Repeat exactly every line that comes at or after the line containing "Task: Check the second log row checkbox", through the end of the entries below.
*** SUPPLIED DATA ***
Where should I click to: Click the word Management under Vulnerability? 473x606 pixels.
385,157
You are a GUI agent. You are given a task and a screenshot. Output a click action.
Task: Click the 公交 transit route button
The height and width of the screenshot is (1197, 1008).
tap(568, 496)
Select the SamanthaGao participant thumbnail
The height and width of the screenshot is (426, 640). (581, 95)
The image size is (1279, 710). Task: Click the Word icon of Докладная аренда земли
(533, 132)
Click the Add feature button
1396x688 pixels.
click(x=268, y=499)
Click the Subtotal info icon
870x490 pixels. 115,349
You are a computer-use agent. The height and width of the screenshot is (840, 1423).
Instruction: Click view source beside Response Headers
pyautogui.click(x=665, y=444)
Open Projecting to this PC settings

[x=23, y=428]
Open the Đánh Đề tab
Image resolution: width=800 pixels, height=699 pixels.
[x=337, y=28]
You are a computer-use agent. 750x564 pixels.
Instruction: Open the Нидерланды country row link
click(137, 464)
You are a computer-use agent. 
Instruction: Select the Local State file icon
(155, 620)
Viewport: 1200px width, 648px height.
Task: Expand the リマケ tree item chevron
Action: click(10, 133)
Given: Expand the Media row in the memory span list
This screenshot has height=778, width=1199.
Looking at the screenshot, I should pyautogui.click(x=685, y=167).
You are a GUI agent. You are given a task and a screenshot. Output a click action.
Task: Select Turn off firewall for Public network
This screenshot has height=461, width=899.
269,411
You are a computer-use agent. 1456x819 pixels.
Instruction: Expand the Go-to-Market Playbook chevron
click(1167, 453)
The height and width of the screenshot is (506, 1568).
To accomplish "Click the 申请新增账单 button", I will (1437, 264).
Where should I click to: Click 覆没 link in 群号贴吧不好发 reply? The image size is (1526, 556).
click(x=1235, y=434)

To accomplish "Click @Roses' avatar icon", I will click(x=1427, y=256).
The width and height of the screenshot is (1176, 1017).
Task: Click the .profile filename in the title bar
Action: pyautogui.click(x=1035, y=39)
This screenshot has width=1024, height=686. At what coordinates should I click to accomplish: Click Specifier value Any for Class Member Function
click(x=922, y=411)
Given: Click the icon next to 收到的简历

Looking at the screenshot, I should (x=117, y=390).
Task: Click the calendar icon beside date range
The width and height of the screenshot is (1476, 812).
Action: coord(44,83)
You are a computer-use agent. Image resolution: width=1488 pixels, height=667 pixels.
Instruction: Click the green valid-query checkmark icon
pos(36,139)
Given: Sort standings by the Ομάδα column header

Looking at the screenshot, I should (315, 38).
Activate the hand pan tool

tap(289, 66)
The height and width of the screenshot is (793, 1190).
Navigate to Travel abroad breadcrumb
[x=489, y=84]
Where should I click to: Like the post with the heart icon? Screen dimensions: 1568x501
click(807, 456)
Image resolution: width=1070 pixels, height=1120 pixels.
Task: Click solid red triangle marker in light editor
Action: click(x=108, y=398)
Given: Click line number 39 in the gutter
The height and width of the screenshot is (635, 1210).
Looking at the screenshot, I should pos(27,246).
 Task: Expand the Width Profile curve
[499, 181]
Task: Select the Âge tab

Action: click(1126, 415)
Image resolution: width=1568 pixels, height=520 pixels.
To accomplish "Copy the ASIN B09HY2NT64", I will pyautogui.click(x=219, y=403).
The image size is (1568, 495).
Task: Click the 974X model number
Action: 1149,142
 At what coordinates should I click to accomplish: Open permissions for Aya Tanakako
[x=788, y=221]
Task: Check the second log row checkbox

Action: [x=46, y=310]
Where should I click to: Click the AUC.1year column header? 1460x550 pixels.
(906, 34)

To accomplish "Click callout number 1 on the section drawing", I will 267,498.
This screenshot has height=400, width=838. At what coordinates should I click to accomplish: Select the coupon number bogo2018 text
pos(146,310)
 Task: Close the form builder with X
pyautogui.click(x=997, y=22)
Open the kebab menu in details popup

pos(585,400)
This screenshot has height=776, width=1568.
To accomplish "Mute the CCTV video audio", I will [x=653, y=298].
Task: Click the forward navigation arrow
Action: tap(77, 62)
***
### TASK RESPONSE
Task: Check the second log row checkbox

Action: [x=46, y=310]
Where should I click to: Click the AUC.1year column header? 1460x550 pixels.
(906, 34)

To accomplish "Click callout number 1 on the section drawing", I will 267,498.
This screenshot has height=400, width=838. At what coordinates should I click to accomplish: Select the coupon number bogo2018 text
pos(146,310)
 Task: Close the form builder with X
pyautogui.click(x=997, y=22)
Open the kebab menu in details popup

pos(585,400)
This screenshot has height=776, width=1568.
To accomplish "Mute the CCTV video audio", I will [x=653, y=298].
Task: Click the forward navigation arrow
Action: tap(77, 62)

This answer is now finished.